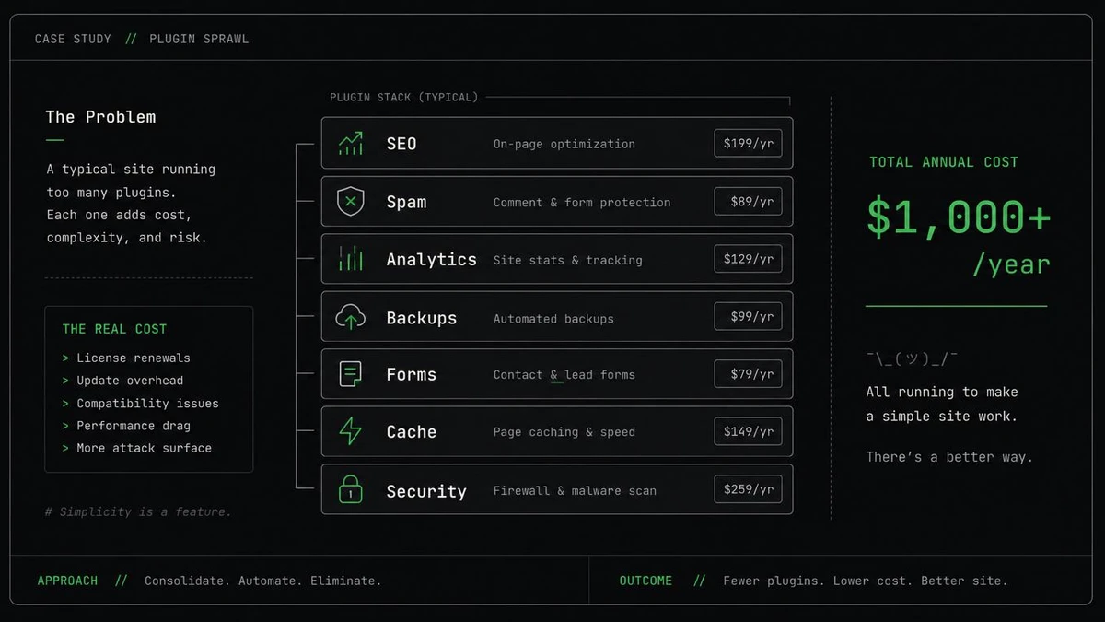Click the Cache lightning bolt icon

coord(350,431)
* * *
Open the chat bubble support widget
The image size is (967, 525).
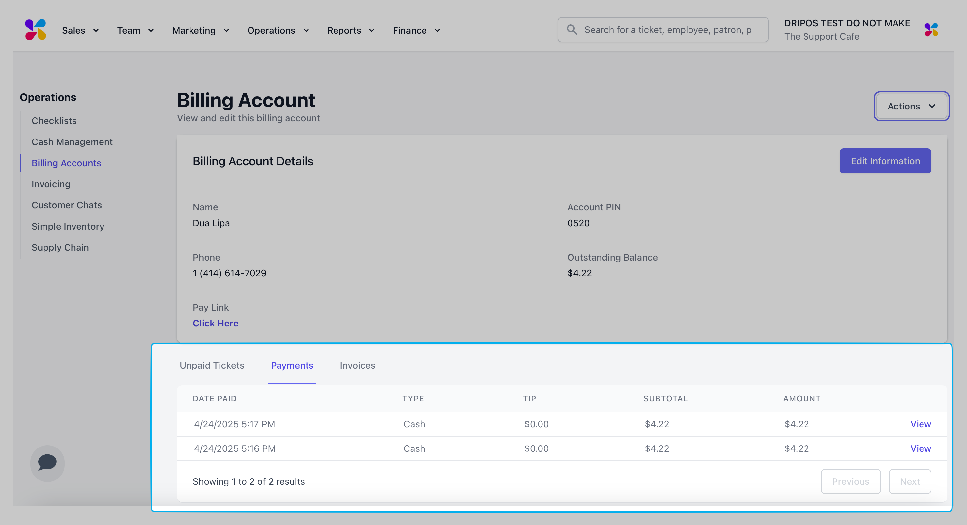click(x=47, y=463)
--
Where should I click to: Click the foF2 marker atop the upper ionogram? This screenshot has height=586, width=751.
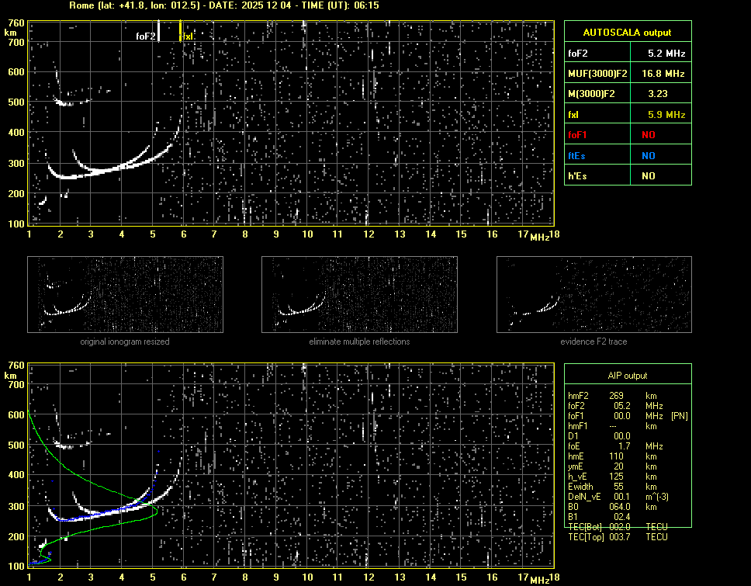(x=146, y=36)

Required task:
Copy the lines between the one holding "Click the Cache lightning bolt icon" and the one holding "coord(350,431)", inclusive, replacing "lightning bolt" with "flash" and changing nothing else. Omit the pictures.

Correct answer:
Click the Cache flash icon

coord(350,431)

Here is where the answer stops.